How does gluten become an enemy? (Ask the virus)
Celiac disease is an immune-mediated disorder in which a pathologic immune response is mounted against otherwise harmless antigens present in gluten. This causes an abnormal TH1 inflammatory response, which severely damages the intestinal villi causing enteropathy and intestinal disorders.
While a genetic component is required to develop disease (individuals carrying human leukocyte antigens DQ2 or DQ8 are more susceptible to the disease), viruses have often been suggested to be important triggers of this TH1 response.
Recent studies by Bouziat and colleagues have shown that a particular strain of reovirus (the T1L strain) can trigger a TH1 inflammatory response against gluten. Reoviruses are double-stranded RNA viruses that infect the gastro-intestinal (GI) tract. So does every enteric virus have the potential to cause this pathogenic immune response?
Long term consequences of norovirus infection
To answer this question the same group set off to test the consequence of infection with norovirus, a positive sense RNA virus responsible for most acute gastroenteritis worldwide. Murine norovirus is an excellent model to study norovirus infection in vivo and it comes in different flavours: the acute strain SW3 and the persistent strain CR6, both used in this study.
The first observation was that only the acute SW3 strain caused loss of tolerance to orally administered antigens. At the same time of infection with either virus, mice were given a dose of ovalbumin (OVA). Only the CW3-infected mice developed a strong IgG2c antibody response to OVA, an indicator of TH1 response. Equally, subcutaneous administration of OVA caused greater swelling in CW3 infected mice.
Dendritic cells as master regulators of tolerance
Both tolerance and TH1 inflammatory response to dietary antigens develops in the mesenteric lymph nodes (mLN) and are mediated by the resident dendritic cells (DCs) that take up the dietary antigens and present them to naïve T cells. This encounter determines whether the naïve T cells will mature into tolerant regulatory T cells (Treg) or inflammatory TH1 cells.
CW3 activated all the DC subset tested to a larger extent that CR6, and in particular the CD103+ CD11b- CD8a+ subset, which takes up most OVA. Stronger TH1 cytokine response was also measured in this subset.
To test the hypothesis that these activated DCs can turn naïve T cells into TH1, mice were injected with naïve OVA-specific T cells and then infected with either strain of norovirus. Consistently with this hypothesis, conversion of naïve T cells into TH1 cells was observed upon infection with the CW3 strain.
A role for the capsid protein
But what causes these differences? The main differences between the SW3 and the CR6 strains are in the non-structural protein NS1/2 and in the major capsid protein VP1. VP1 in particular has been shown to make the virus virulent in immune-compromised mice and has been involved in recruitment of inflammatory cells to site of infection, so this protein constituted a good starting point.

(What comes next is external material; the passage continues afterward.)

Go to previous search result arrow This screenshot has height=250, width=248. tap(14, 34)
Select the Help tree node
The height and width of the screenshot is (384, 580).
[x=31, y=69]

Consistently, a CW3 strain carrying the CR6 VP1 failed to activate mLN DC, and to induce production of pro-inflammatory citokines in CD103+ CD11b- CD8a+ DCs and TH1 cells.
Immunological signatures
Next, the transcriptional signature upon infection with viruses that cause loss of tolerance to dietary antigens (norovirus CW3 and reovirus T1L) was compared to the one that followed infection with viruses that do not cause loss of tolerance (CR6, and CW3 with the CR6 capsid) at 48h. The two groups clustered separately and only 100 innate immunity genes were induced by all four viruses (protective antiviral response), while 396 genes were induced only by CW3 and T1L. These genes are involved in pathways associated with leukocyte activation, antigen presentation, chemotaxis, and NK cell mediated immunity, and several are associated with DC activation and TH1 response.
A very similar response upon infection with the two viruses that cause loss of tolerance suggested activation of a common pathogenic transcriptional profile in the mLN that, importantly, can be separated from the protective antiviral response induced by all viruses.
Interestingly, induction of the TH1 response is dependent on IRF-1 activation, as in irf-/- mice no TH1 response could be observed even upon infection with CW3.
Outlook
Would it be possible to separate protective from inflammatory immune response? And how could this discovery be important in limiting celiac disease?
The authors suggest that a better knowledge of the viruses and the viral components that determine the inflammatory TH1 response could lead to vaccinations against those pathogens that are more likely to trigger disease, or against the pathogenic components that are responsible for inflammation.
Another important question is whether a combination of genetic factor and virus infection is sufficient to explain celiac disease, or if other environmental factors are involved. Given that this inflammatory response is not induced by all viruses of the same family but only by some that are able to stimulate a specific response, how far can these mouse studies reflect human infection? And do different human strains have different consequences?
This works makes a substantial step forward in understanding the link between viruses infecting the GI tract, the immune response they induce, and the consequences on pathogenesis.
Further work will be required to better understand the difference between different viruses and viral strains and in using this information for therapeutic purposes. What is clear is the involvement of viruses in more and more apparently unrelated human diseases.